La société Fichet Security Solutions France conclut à la cause réelle et sérieuse du licenciement fondé sur une insuffisance professionnelle du salarié.

En application de l'article L. 1232-1 du code du travail, un licenciement doit être justifié par une cause réelle et sérieuse.

Si la charge de la preuve du caractère réel et sérieux du licenciement n'appartient spécialement à aucune des parties, le juge formant sa conviction au vu des éléments fournis par les parties et au besoin après toute mesure d'instruction qu'il juge utile, il appartient néanmoins à l'employeur de fournir au juge des éléments lui permettant de constater la réalité et le sérieux du motif invoqué.

L'insuffisance professionnelle, qui se manifeste par la difficulté du salarié à exercer correctement sa prestation de travail, quelle que soit sa bonne volonté, constitue un motif de licenciement dès lors qu'elle repose sur des éléments objectifs matériellement vérifiables au regard des responsabilités du salarié.

## Items fournis
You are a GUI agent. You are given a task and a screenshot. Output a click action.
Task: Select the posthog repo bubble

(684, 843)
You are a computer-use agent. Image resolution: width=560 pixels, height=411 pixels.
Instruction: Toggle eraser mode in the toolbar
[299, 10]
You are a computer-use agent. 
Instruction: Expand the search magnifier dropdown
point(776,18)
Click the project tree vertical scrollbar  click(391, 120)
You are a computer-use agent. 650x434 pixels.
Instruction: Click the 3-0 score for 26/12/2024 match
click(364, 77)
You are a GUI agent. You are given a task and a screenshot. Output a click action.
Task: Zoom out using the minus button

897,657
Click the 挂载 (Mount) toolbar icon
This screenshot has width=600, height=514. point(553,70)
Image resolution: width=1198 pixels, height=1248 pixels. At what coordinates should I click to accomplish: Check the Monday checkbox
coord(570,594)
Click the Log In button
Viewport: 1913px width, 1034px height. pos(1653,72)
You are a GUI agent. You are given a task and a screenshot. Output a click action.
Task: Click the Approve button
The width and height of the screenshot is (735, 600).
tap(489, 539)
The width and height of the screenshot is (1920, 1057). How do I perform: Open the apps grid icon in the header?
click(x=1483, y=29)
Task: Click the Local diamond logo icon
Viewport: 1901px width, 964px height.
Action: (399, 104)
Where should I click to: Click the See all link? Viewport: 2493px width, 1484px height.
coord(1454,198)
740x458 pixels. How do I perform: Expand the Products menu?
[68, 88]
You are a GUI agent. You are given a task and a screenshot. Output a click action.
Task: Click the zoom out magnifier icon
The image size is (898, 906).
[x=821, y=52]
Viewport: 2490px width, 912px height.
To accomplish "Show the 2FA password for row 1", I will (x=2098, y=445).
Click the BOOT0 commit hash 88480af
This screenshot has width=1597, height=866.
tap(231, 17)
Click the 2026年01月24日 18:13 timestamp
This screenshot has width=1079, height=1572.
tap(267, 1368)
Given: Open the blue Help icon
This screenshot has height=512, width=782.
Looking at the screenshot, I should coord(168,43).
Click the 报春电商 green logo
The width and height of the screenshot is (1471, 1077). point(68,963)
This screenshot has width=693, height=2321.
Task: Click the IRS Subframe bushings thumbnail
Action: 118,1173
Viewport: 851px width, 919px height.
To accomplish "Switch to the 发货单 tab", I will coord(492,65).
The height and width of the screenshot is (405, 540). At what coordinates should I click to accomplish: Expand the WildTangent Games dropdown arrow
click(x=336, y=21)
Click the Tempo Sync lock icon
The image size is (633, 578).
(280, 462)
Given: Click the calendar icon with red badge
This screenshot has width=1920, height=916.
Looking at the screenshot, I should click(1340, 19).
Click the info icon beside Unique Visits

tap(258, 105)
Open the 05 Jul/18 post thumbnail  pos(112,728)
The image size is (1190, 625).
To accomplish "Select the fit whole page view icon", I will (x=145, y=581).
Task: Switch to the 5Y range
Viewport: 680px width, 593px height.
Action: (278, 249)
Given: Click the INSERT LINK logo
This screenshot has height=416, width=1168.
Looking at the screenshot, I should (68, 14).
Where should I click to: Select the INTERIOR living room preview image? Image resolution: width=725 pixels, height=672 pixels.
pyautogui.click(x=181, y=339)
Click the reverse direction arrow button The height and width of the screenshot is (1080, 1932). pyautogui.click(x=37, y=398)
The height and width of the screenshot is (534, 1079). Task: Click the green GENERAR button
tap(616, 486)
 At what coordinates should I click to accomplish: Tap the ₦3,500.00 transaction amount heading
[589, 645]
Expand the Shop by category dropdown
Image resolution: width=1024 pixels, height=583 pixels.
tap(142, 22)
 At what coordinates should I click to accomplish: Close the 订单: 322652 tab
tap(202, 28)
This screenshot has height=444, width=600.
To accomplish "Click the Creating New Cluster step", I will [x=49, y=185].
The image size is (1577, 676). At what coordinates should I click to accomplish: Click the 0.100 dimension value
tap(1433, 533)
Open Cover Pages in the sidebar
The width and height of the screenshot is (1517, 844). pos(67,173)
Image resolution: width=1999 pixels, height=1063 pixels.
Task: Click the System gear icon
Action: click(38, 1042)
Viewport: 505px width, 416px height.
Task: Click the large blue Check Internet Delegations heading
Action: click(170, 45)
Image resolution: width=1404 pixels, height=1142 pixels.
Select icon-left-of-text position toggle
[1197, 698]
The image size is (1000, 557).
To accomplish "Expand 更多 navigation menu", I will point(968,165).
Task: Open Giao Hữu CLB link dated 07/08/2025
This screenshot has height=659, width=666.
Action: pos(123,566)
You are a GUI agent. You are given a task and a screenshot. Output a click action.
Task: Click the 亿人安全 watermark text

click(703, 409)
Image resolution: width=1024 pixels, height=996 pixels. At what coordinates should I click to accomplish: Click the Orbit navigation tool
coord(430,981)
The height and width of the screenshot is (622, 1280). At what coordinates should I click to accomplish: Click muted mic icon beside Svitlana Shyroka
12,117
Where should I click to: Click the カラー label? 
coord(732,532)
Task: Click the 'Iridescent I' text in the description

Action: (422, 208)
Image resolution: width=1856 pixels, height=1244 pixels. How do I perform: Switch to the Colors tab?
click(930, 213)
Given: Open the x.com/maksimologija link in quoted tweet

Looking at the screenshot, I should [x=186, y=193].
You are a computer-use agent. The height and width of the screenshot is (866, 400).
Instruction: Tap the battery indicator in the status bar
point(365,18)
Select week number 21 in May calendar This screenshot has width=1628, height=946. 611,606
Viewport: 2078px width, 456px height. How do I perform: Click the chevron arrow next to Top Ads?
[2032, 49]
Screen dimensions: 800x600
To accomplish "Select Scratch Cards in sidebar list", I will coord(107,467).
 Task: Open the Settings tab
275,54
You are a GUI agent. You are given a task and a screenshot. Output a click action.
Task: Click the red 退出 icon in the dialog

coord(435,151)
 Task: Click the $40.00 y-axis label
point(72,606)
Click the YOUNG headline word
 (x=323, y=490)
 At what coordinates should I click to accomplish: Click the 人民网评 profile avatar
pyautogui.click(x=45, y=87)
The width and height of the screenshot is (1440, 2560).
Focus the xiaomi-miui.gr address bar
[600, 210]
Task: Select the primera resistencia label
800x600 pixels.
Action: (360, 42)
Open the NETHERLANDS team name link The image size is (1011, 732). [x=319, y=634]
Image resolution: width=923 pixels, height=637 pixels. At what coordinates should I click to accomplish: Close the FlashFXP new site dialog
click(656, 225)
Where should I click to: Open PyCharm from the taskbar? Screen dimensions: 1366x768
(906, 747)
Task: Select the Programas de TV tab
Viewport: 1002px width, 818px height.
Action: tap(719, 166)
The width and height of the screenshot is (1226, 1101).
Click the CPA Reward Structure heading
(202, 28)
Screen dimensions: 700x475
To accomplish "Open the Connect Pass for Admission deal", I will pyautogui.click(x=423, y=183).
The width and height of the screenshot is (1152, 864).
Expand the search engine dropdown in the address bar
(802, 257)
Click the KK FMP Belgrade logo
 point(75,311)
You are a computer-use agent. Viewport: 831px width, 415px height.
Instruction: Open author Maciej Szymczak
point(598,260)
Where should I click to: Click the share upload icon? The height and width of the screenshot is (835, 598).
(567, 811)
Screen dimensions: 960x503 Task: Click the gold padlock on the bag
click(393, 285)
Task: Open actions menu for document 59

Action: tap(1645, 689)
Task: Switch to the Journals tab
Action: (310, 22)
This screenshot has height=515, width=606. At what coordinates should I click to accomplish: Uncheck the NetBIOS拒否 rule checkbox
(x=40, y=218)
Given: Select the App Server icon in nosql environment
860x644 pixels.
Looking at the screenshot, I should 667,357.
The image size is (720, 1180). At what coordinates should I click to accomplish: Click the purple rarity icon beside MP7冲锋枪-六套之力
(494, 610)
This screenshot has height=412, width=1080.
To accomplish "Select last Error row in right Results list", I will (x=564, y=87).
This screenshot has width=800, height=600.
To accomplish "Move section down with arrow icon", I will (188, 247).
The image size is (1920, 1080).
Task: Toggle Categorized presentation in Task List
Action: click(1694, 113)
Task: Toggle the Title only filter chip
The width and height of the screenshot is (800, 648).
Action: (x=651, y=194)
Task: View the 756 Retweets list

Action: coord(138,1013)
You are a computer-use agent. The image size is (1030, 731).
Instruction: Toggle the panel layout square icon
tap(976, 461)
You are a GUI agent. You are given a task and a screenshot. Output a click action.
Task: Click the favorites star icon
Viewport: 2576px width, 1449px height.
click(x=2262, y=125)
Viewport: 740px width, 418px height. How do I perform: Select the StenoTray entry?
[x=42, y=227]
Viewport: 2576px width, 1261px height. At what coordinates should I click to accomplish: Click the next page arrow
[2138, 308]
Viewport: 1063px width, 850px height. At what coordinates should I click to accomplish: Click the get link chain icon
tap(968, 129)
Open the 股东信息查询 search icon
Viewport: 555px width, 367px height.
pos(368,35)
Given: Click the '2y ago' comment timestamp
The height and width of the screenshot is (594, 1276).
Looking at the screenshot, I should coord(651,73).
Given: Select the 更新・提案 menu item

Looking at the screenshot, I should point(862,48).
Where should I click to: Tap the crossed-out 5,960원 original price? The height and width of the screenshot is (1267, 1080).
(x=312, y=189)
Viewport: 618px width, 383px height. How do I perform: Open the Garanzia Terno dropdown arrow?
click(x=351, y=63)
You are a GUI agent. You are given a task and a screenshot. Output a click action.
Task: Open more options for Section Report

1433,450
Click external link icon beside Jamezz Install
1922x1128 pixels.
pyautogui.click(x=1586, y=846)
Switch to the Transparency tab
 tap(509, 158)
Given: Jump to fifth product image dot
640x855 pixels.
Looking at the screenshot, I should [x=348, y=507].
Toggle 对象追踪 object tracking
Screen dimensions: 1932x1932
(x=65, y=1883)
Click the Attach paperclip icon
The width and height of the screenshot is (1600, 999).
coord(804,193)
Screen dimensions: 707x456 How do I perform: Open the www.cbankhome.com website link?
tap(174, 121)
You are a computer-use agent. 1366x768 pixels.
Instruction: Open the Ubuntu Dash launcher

## Consigne
Traduisez en anglais cette phrase du texte sur le licenciement pour insuffisance professionnelle : « En application de l'article L. 1232-1 du code du travail, un licenciement doit être justifié par une cause réelle et sérieuse. » Les items proviennent d'une autre source.

## Réponse
Pursuant to Article L. 1232-1 of the Labor Code, a dismissal must be justified by a real and serious cause.